Search code examples
linuxx86execposixabi

Can exec*'s argv contain a value of 0 in multiple places?


I was reading that after exec creates a new process,

argv is an array of argument strings, with argv[argc] == 0

What happens if one of the other values within the array argv happens to be 0? Will the number of arguments (argc) be incorrectly calculated when the child process runs?
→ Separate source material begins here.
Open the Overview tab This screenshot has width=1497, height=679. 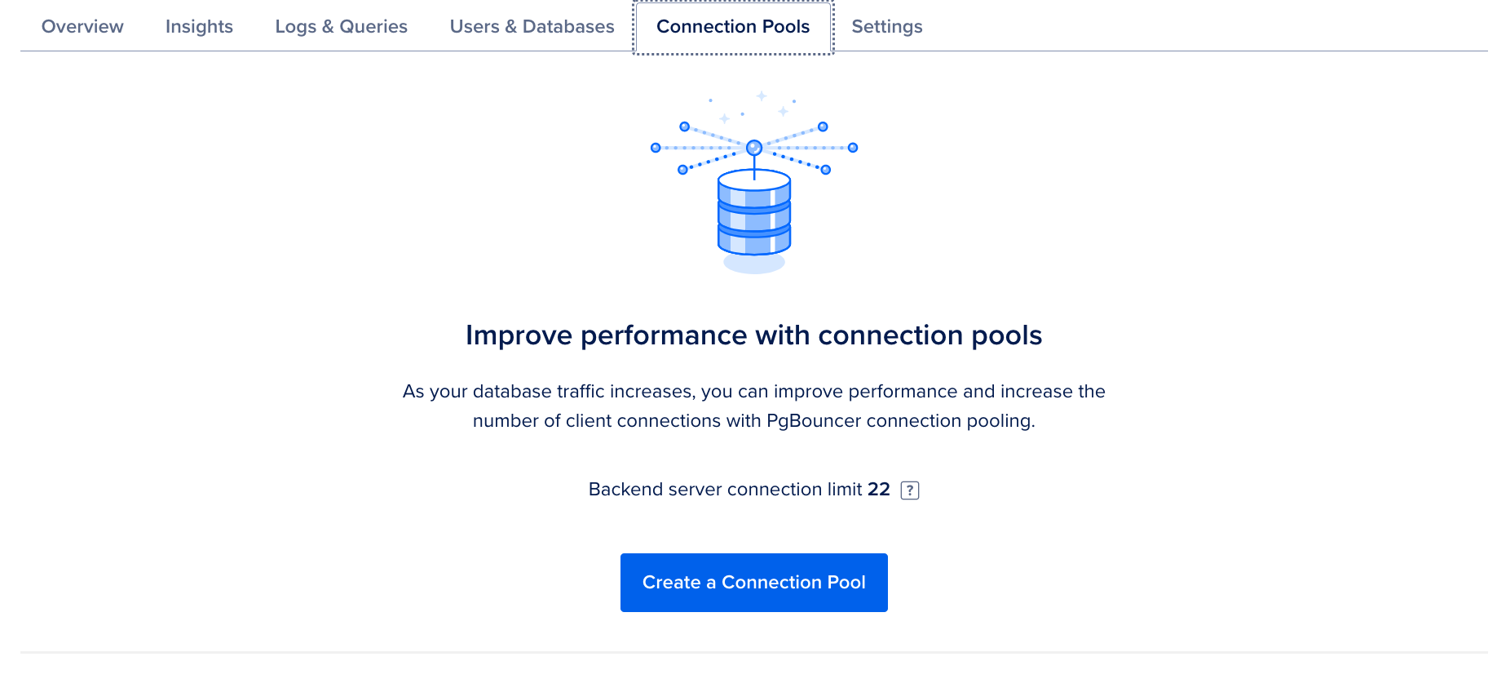(x=82, y=27)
I read this on page 34 of the ABI of AMD64 (https://software.intel.com/sites/default/files/article/402129/mpx-linux64-abi.pdf).


Solution

  • The execve system call (which is used by all exec* functions) has an argument of the form char *const argv[]. The kernel calculates argc by iterating over the supplied argv as follows:

    static int count(struct user_arg_ptr argv, int max)
    {
        int i = 0;
    
        if (argv.ptr.native != NULL) {
            for (;;) {
                const char __user *p = get_user_arg_ptr(argv, i);
    
                if (!p)
                    break;
    
                if (IS_ERR(p))
                    return -EFAULT;
    
                if (i >= max)
                    return -E2BIG;
                ++i;
    
                if (fatal_signal_pending(current))
                    return -ERESTARTNOHAND;
                cond_resched();
            }
        }
        return i;
    }
    

    The function get_user_arg_ptr essentially calculates an index into the argv array and returns the pointer stored at that index. The loop breaks under four conditions, two of them are pertinent to your question:

    • On the first NULL seen in the argv array. If there are other pointers following the first NULL in argv, they are ignored. Having more than one NULL smells like a bug in the program that constructed argv.
    • When the number of pointers is larger than or equal to MAX_ARG_STRINGS, which is defined as 0x7FFFFFFF. In this case, the system call fails.

    The value of i returned is assigned to argc when get_user_arg_ptr returns.

    Another case where the terminating NULL in argv matters is when the application itself uses argv as follows:

    for(char **p = argv; *p != NULL; ++p)
    {
       // ...
    }
    

    It's part of the Linux ABI that argv terminates with NULL, so such code is legal and portable across all Linux implementations. By the way, this code is legal too on Windows. Therefore, argc is provided for convenience only.

    In addition, both the C and C++ standards state in 5.1.2.2.1 and 3.6.1, respectively, that if argc is larger than zero, then all values in argv[0] through argv[argc-1] shall be non-null pointers to null-terminated strings. Also argv[argc] must be null and that argc is non-negative. See also this answer.